Monday, August 27, 2012

Session Two

Today is poison day, i.e., I go to the doctor and have noxious stuff injected in me in order to kill even more noxious stuff. It is Session Two out of six, or possibly 12, or maybe 25 depending on how the cancer cells react. It's an unpleasant procedure for which I have no kind words.

I am tired of having cancer. It's been a year of uncertainty, fear, poor diagnosis, pain, bereavement and anger. I've allowed this nastiness to define my life and it's all I have to talk about, it seems, and that somehow is not right. I hate the unknown. I still don't know what to expect when the chemo really kicks in around Session Three or  Four; I am told the derivatives may be cumulative. The first session last week had relatively few side effects; I was slightly nauseous for a while and now I find myself exhausted most of the day. I suppose this is normal; the Battle of Agincourt is being fought in my innards.

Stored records
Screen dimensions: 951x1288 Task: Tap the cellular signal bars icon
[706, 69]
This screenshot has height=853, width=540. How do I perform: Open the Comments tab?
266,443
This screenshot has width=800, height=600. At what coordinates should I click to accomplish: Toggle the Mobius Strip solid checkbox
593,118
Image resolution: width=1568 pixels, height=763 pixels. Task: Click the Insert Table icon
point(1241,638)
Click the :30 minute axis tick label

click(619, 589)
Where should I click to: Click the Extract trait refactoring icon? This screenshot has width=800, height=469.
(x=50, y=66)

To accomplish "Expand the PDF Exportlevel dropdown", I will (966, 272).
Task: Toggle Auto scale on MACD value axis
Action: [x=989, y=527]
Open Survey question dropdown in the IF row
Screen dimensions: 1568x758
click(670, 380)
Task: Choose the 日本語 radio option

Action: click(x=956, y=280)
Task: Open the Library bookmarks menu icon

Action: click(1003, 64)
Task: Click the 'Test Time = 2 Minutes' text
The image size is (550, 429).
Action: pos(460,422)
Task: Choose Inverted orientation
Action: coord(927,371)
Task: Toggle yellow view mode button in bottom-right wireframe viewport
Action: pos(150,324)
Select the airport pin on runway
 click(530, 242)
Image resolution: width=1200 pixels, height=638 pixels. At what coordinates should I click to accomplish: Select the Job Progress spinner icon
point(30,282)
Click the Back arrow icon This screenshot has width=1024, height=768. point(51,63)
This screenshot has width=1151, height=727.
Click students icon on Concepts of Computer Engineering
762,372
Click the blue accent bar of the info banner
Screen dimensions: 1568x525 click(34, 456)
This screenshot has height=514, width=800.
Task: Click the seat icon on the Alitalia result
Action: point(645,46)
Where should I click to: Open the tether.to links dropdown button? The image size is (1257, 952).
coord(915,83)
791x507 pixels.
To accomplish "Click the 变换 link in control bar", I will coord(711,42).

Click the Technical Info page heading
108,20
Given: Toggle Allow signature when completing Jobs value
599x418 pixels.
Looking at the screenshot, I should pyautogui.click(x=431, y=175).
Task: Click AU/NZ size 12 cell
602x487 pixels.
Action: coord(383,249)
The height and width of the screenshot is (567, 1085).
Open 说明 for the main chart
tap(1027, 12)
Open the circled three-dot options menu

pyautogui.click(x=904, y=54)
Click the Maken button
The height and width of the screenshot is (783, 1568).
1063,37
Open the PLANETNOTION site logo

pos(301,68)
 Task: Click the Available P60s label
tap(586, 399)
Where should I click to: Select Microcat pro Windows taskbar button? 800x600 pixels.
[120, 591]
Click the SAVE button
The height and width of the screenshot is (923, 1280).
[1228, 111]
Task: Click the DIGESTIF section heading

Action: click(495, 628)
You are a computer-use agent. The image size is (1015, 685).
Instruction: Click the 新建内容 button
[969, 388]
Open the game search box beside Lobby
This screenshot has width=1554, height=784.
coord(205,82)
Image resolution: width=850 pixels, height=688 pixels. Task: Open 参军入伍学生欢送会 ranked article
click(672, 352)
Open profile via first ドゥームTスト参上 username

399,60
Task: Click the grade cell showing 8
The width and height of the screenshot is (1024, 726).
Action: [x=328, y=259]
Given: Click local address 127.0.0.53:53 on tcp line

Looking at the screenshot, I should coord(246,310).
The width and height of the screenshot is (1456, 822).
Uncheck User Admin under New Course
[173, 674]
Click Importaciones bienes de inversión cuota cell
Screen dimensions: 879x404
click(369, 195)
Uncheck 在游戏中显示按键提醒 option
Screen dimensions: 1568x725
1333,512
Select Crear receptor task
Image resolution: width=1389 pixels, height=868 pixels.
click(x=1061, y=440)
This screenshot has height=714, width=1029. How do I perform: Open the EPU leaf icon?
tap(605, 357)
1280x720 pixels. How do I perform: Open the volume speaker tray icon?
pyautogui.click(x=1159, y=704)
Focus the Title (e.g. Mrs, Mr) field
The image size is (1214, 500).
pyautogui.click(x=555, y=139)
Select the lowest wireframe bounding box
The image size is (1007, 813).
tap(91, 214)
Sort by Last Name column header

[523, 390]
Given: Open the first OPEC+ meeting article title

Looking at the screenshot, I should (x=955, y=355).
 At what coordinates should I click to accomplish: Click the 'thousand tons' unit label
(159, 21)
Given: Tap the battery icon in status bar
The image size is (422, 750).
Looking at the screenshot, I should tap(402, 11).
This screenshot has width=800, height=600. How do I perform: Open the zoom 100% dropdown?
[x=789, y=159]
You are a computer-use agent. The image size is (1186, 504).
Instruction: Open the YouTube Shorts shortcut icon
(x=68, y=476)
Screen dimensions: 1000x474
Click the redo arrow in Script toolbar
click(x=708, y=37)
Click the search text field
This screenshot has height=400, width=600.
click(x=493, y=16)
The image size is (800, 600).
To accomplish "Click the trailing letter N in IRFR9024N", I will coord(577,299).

_What you have to do_. Extend the blog entry about chemotherapy Session Two by continuing it from its last sentence.

_Output of the task_.
I've been having strange dreams, not always unpleasant but often disturbing. I also suspect a lot of my  thinking has become irrational lately. Chemo, when all is said and done, is a large event, commensurate with the incomprehensible change that is happening within, where tiny, nasty cells are multiplying and setting up outposts. My brain makes bad assumptions (never assume, since it makes an ASS out of U and ME), and I promise this and swear that without the least intention of following through. I am not even sure to whom or to what I'm making these wild commitments. Most of the time, I end up doing nothing save rewriting a book I finished years ago, or cooking too much of something barely edible. Also, I am collecting cheese. Really. I can't seem to go to a food store without bringing back a wedge of Roblochon or a hunk of Gruyere. This is truly worrying as my Internet research has yielded no relationship between cancer and an addiction to  fromage.

And then last week I read that Richard Thompson,  creator of the wildly successful Cul de Sac comic strip and who was diagnosed with Parkinson's disease, had decided it was time to put his pen down. He and I had a brief email exchange a few years ago--we're both Washington Post alumni--and his strip is the first thing I read in the morning, it is the best thing to happen to comics since Calvin and Hobbes. I give his books to friends for their birthdays and have all his collected works, a desk calendar, and even a French translation of one of his early books. It cost me an arm and a leg and is worth every penny.  His tragic situation puts mine in a clearer perspective.

I'm still OK. In fact, compared to him I'm a wimp. I can write, I see friends, I hike, I play tennis. I barely feel whatever is happening inside me, and its influence so far as been more emotional and intellectual than physical. I'm the one who has given my blessing to feeling how I feel. My paralysis is strictly consensual and I can revoke this contract made between cancer and me.

So I think I will do just that, after I take a nap.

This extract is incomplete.